Protein input (left panel) and anti-Myc immunoprecipitation (IP) eluate western blot (right panel) showing co-inmunoprecipitation of β-Catenin or HA-tagged Tle3b. HEK293 cells were transiently transfected with HA tagged tle3b together with empty myc tag vector (1st lane), MT-4L-tcf7l2 (2nd lane), MT-45-tcf7l2 (3rd lane) and MT-AA-tcf7l2 (4th lane). Left panels show protein input before anti-Myc IP. Right panels show protein eluate from anti-Myc antibody coupled beads. Westernblots were probed with anti-Myc (tagged Tcf7l2 proteins, top panel), anti-βcatenin (middle panel) and anti-HA (tagged Tle3b protein, bottom panel) antibodies.
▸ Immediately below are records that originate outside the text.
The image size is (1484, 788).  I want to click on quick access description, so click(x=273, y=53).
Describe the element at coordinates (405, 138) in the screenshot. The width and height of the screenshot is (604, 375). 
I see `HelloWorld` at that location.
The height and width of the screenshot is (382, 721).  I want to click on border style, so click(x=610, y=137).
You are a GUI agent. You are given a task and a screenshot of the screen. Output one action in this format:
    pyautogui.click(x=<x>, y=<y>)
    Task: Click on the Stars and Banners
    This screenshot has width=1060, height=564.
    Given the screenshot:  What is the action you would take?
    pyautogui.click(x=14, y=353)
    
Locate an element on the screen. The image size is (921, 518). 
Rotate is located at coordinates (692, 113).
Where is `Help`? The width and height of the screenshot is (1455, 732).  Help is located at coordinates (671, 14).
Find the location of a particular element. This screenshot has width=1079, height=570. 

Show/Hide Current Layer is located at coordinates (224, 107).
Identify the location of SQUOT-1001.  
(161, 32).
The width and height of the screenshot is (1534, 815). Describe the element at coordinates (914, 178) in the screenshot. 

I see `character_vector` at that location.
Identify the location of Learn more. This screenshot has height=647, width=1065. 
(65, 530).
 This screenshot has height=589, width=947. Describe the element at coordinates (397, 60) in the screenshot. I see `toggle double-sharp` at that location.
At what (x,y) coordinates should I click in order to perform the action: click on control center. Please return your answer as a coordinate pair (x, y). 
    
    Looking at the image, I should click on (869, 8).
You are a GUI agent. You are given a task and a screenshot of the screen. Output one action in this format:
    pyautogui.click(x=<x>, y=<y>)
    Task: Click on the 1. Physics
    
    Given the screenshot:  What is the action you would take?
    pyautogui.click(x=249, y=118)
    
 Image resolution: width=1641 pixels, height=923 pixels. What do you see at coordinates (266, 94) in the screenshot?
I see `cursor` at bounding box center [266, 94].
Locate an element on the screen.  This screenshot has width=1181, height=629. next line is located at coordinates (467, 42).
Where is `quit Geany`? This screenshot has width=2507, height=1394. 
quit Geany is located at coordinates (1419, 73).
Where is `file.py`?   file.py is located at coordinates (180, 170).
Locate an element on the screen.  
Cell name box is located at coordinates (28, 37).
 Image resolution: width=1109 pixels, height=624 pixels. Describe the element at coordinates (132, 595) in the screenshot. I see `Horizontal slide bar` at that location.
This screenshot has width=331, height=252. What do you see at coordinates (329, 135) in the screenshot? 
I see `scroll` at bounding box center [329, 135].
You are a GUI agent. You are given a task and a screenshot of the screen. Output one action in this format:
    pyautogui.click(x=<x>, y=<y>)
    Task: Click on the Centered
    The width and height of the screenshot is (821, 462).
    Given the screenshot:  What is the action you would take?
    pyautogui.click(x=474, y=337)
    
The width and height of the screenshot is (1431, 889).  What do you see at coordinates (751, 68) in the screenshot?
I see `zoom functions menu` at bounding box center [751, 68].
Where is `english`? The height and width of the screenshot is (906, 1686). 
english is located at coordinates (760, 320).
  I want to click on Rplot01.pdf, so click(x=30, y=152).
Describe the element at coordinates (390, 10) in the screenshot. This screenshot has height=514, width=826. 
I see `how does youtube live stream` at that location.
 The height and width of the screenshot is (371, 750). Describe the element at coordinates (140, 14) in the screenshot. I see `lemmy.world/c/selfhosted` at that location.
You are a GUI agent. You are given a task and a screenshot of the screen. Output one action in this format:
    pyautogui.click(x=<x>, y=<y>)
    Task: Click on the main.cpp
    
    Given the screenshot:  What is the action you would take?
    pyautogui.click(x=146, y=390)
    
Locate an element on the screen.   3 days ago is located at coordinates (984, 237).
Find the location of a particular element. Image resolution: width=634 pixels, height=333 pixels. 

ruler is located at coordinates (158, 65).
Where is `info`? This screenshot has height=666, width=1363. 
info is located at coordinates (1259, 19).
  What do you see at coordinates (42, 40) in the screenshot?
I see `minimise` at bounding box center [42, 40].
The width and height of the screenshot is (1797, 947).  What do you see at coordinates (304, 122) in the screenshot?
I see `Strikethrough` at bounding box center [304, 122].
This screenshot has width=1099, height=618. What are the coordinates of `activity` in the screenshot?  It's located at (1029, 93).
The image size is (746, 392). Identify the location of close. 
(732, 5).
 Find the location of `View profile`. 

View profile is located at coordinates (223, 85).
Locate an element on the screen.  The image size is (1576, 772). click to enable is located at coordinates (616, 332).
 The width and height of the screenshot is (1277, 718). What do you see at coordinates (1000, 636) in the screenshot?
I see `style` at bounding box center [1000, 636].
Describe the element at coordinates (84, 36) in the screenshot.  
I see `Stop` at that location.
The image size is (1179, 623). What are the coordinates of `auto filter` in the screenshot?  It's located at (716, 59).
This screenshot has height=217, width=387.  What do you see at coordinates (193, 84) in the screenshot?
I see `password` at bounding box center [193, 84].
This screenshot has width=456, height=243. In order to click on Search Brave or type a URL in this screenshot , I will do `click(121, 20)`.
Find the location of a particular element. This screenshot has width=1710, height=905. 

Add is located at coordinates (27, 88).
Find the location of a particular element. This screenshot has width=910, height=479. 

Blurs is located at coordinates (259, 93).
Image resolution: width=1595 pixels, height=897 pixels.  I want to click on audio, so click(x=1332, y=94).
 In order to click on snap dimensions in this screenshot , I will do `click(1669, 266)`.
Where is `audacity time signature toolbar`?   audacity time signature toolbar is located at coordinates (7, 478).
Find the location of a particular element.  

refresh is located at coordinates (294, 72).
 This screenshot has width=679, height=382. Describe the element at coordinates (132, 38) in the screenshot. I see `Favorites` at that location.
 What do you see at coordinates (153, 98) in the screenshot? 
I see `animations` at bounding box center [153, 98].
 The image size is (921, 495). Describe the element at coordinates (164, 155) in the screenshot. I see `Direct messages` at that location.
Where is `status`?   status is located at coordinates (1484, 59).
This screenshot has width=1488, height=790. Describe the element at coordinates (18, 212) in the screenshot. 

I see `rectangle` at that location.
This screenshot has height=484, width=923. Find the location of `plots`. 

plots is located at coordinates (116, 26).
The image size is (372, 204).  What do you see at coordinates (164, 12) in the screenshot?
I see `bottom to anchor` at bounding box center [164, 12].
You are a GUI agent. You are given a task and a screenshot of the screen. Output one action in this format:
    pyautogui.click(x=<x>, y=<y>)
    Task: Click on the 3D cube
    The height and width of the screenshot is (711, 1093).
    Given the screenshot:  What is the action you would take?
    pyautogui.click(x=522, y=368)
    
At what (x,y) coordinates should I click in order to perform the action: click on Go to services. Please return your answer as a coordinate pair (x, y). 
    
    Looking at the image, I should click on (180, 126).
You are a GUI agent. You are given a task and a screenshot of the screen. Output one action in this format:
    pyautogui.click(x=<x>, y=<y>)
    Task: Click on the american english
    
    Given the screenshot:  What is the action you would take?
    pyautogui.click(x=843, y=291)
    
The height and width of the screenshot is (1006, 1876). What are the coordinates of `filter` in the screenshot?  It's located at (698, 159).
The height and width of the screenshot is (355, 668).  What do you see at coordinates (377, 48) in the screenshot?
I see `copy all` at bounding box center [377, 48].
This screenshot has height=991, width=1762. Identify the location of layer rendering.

Asterisk shows that the Tcf7l2 form containing exon five shows more intense binding with Tle3b than other Tcf7l2 forms.

Y2Gold yeast strain was co-transformed with: (1) β-catenin/pGAD and empty pGBK vector, (2) β-catenin/pGAD and 4L-tcf7l2/pGBK (A, B) or 45L-tcf7l2/pGBK (C, D) (3) empty pGAD vector and 4L-tcf7l2/pGBK (A, B) or 45L-tcf7l2/pGBK (C, D) with, (4) dCtle3b/pGAD and Empty pGBK vector, (5) dCtle3b/pGAD and 4L-tcf7l2/pGBK (A, B) or 45L-tcf7l2/pGBK (C, D) (6) empty pGBK and pGAD vectors. and plated in -Leu-Trp dropout selective media agar plates supplemented with Xgal (A, C) or Ade-His-Leu-Trp dropout selective media agar plates supplemented with Aureoblastidin A and X-gal (B, D).